Ocean spray told Jeff that he was near the bell. After he had located it, he set the kettle of light in the bell cradle’s saucerlike top. When he grabbed the frayed and weathered rope, the coat of ice on it made it slide right through his hands. Twisting the rope around his fist to keep it from slipping, Jeff pulled hard on the rope again and again. The bell’s clang hurt his ears, cold seeped into his bones, and his arms ached. He switched arms, then switched again—first one, then the other. His father had to hear the bell! Jeff couldn’t give up.

Despite his efforts, the rope slipped out of Jeff’s cold hands frequently. And each time it did, the bell went unrung and unheard! Jeff’s shoulders ached; his fingers cramped with cold. He pulled again.

The rope spun away, caught by the wind. Jeff scrambled to catch hold of the rope and lost his footing. He slammed down, face first, against the icy rock. As he struggled to his feet, he felt something warm and wet on his face. His nose was bleeding. He wiped away the blood with a stiff hand.

Grabbing the rope in both hands, Jeff pulled hard. The sound of the bell just had to carry across the thrashing waves to his dad! Jeff’s fingers were numb, and his arms felt as though they had been yanked out of their sockets. He wasn’t sure that he could endure much longer.

The rope snapped out of his hands once more, its icy surface tearing at his already raw palms.

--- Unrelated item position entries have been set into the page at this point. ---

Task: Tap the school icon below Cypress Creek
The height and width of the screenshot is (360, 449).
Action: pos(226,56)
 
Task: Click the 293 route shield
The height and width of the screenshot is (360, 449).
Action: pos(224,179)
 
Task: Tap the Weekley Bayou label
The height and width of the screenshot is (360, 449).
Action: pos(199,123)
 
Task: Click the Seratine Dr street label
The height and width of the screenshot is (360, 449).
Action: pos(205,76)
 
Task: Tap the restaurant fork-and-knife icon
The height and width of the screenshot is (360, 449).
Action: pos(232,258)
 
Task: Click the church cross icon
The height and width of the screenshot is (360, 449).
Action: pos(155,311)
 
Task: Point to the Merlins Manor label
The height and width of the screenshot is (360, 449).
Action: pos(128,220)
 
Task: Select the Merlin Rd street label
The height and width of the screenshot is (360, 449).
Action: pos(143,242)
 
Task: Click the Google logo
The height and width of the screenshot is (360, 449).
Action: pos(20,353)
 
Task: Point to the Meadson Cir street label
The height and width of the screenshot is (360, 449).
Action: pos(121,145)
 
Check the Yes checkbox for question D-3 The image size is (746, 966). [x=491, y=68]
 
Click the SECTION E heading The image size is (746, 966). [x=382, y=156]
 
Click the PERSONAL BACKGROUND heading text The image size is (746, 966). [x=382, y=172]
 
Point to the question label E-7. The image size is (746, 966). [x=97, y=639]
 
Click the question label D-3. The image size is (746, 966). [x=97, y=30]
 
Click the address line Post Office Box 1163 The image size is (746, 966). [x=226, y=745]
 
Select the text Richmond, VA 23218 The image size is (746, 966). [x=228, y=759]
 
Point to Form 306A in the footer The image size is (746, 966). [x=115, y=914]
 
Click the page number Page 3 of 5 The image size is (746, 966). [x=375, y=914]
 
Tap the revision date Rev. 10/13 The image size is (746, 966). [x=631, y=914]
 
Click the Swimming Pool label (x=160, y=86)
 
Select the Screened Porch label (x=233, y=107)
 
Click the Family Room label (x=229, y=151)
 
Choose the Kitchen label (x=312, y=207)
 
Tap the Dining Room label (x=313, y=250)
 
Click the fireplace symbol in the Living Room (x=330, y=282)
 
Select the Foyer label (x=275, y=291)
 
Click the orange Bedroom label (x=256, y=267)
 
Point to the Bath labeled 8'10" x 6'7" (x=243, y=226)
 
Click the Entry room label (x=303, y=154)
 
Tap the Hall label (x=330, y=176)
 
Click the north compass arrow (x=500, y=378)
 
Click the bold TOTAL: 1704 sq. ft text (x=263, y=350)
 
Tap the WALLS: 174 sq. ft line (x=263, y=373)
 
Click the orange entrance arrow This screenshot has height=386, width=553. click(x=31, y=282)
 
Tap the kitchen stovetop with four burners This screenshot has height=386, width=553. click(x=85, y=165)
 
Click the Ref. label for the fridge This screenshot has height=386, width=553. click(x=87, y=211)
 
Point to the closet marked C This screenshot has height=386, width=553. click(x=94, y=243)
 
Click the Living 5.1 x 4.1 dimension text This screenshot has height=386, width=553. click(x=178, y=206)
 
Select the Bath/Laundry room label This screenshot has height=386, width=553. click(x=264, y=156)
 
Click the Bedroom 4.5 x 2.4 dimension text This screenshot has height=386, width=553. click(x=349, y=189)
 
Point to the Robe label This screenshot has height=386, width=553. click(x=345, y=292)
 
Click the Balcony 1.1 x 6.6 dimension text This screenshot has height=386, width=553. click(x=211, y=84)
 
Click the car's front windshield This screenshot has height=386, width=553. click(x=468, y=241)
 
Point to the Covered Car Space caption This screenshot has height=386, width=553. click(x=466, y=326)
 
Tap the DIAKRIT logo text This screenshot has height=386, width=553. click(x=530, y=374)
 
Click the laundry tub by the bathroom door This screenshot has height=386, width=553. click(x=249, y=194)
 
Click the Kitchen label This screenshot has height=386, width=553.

Jeff caught a glimpse of his mom’s lantern through the swirling snow. With the baby coming, she depended on Jeff’s endurance.

Suddenly Jeff knew that he’d done all that he could do. He needed help! For once he wasn’t the tough, do-it-himself guy that he’d always been. He’d never been in such a tough spot in his life. Tough spot! That’s what Sister Bartlett said that I’d find myself in one day, Jeff thought. And she said that praying is all that I’d have to pull me through. Well, I’m in the toughest spot that I’ve ever been in, and I sure do need His help!

Humbly Jeff asked Heavenly Father to help him toll the bell for his dad. He asked it in Jesus’ name, then said amen. Knowing that he still had to do his part, too, Jeff kept on struggling to pull the rope.

Almost at once he felt a tug at his waist as if someone were advancing along on the rope still tied there. But his mom’s light still shone from the doorway. …

“Who’s there?” Jeff called.

“Gordon!” came the unexpected answer.

As the Off-Islander loomed into view, Jeff asked, “How did you get here?”

Mr. Gordon gave a short laugh. “I don’t need a light to find my way, boy.”

“B-but why did you come?” Jeff continued pulling the bell rope.

Mr. Gordon shook his head. “I don’t know why. I was warm and dry at home when I got this feeling that you needed help, and I just had to come.”

Jeff smiled as wide as his cracked lips and frozen face allowed. “I know why, Mr. Gordon. Heavenly Father sent you to help me.”

“It’s been a long time since I let myself think about anyone but myself,” said Mr. Gordon, a sense of wonder in his voice. He reached up. “If we pull together, the bell will ring louder.”

Together the old man and Jeff pulled on the rope. The bell clanged above the breaking waves again and again and again. And finally they heard the answering bells on Jeff’s dad’s boat!

Jeff forgot his cracked and blistered hands, his bloody nose, his sore arms. Sister Bartlett was right: Sometimes the only way out of a tough spot is by praying to Heavenly Father for help.